The action is based upon the defendants’ allegedly false and misleading statements and omissions of material facts concerning TD Bank’s ability to timely close a business combination with First Horizon — a combination that was ultimately abandoned. Specifically, the complaint alleges that defendants failed to disclose that TD Bank had deficient internal controls that posed a significant risk to the closing of the First Horizon transaction. TD Bank allegedly suffered from grossly ineffective internal controls regarding anti-money-laundering practices and failed to appropriately report unusual transactions or suspicious activity to U.S. regulators. Indeed, according to a report published by The Wall Street Journal, in “recent years,” TD Bank only “flagged 28 customer transactions” as suspicious. As a result, the Office of the Comptroller of the Currency and the U.S. Federal Reserve refused to approve the business combination within the necessary time frames.
On March 1, 2023, First Horizon revealed that TD Bank had informed First Horizon that it did not expect “the necessary regulatory approvals will be received in time to complete the [business combination] by May 27, 2023.” On this news, the price of First Horizon shares fell 10.6% to close at $22.14 per share on March 1, 2023.

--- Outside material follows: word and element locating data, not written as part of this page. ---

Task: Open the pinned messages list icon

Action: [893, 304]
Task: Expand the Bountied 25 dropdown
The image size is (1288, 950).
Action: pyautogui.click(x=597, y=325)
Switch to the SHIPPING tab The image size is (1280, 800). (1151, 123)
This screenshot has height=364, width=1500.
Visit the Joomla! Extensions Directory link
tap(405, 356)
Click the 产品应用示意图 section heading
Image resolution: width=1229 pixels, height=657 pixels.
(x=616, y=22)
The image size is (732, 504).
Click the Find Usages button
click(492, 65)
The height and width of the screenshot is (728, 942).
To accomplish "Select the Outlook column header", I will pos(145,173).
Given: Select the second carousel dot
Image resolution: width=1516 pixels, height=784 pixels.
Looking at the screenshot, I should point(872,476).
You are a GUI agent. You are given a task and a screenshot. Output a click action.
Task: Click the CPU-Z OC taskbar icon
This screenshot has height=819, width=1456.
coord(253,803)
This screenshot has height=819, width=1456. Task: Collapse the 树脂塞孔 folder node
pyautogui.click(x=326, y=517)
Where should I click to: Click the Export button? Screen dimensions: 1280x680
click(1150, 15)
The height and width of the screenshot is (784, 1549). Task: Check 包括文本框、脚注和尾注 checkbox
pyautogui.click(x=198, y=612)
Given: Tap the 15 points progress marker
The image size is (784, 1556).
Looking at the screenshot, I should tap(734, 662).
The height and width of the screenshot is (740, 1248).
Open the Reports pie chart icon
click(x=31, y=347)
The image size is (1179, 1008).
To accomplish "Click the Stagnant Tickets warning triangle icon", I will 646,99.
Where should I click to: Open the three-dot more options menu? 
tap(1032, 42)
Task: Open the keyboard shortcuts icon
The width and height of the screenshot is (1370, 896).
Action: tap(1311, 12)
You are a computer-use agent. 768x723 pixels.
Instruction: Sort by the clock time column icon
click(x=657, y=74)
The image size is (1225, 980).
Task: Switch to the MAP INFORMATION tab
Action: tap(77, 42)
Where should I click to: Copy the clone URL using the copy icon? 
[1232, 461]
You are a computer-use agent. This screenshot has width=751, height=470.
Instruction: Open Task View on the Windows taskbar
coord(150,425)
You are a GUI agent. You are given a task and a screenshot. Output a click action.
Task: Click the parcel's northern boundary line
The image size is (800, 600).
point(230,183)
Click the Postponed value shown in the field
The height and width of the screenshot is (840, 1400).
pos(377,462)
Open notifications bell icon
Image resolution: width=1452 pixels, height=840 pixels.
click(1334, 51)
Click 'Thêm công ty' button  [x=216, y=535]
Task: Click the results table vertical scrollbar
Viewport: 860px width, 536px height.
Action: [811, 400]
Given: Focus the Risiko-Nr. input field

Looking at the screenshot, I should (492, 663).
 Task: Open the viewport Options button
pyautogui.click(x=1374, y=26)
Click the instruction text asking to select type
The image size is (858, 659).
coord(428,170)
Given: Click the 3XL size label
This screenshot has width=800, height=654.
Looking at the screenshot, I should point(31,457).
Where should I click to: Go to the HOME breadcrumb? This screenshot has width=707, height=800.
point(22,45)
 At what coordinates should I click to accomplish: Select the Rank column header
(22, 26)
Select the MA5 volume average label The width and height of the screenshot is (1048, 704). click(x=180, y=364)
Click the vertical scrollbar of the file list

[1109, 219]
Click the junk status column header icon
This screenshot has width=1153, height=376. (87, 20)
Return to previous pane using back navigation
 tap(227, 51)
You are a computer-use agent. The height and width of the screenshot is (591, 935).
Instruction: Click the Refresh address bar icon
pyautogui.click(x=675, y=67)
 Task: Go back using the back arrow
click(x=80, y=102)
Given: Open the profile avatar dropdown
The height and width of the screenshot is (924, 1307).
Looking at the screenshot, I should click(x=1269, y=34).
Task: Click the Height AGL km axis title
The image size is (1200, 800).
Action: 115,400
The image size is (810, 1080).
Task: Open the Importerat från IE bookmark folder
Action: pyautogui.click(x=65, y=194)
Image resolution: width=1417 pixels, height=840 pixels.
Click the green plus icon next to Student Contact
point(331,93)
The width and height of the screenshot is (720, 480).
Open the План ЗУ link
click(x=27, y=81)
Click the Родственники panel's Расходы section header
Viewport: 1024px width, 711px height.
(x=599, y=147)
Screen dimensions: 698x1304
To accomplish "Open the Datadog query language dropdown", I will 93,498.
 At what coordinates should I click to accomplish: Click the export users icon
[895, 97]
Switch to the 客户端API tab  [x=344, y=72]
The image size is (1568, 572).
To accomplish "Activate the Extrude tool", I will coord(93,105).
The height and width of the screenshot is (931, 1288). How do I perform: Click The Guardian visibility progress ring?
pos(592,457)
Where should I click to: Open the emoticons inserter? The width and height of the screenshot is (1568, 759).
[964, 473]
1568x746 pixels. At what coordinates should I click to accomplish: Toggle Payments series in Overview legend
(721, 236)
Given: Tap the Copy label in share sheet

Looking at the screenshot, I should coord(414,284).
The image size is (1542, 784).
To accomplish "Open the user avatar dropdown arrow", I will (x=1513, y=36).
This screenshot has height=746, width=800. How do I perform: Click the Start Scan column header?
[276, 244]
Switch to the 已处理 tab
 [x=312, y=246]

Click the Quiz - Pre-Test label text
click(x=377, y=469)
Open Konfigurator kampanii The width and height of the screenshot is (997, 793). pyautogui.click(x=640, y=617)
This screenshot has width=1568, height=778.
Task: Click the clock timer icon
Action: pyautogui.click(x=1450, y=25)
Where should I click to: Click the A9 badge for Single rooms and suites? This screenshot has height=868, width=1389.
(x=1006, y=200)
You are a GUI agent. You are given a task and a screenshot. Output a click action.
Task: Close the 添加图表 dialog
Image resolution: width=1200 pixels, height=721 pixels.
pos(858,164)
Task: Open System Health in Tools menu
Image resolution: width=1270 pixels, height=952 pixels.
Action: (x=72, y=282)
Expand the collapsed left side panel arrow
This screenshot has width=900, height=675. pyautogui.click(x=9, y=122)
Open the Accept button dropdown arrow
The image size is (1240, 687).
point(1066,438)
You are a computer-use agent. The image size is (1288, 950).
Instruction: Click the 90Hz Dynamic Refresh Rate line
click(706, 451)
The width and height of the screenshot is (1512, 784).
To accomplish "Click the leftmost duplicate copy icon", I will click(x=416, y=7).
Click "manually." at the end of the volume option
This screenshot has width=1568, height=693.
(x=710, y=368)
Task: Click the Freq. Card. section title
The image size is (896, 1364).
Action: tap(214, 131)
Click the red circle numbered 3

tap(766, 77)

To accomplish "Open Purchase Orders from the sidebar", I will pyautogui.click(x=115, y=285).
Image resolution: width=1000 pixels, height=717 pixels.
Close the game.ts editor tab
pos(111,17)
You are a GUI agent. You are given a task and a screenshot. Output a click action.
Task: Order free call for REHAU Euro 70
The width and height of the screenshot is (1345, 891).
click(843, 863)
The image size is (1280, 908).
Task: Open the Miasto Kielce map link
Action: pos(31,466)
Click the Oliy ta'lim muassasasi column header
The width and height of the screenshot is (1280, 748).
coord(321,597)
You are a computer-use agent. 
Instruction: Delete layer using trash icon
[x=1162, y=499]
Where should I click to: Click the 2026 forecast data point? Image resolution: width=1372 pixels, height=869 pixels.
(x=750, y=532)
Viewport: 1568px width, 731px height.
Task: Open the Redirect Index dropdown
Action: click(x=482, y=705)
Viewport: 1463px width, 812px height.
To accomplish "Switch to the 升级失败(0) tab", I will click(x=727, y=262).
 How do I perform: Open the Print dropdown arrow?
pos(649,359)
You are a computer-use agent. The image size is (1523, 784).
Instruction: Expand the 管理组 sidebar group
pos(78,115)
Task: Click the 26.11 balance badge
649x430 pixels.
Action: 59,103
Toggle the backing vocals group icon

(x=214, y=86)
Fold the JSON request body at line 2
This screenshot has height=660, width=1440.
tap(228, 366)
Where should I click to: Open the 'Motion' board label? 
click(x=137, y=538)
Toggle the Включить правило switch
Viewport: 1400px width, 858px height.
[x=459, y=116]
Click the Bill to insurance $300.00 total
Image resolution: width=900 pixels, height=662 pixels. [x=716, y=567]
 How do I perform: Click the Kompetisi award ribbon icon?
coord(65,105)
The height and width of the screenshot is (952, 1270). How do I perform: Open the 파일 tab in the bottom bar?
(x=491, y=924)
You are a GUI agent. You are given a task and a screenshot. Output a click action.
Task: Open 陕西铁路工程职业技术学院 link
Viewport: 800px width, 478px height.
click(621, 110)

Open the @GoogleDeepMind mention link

Thereafter, on May 4, 2023, First Horizon and TD Bank issued a joint press release titled “TD Bank and First Horizon Mutually Agree to Terminate Merger Agreement,” explaining that “TD informed First Horizon that TD does not have a timetable for regulatory approvals to be obtained for reasons unrelated to First Horizon.” During a First Horizon investor call held that day, First Horizon further revealed that TD Bank “could not provide assurance of regulatory approval in 2023 or 2024.” On this news, First Horizon’s share price fell another 33%, to close at $10.06 per share on May 4, 2023.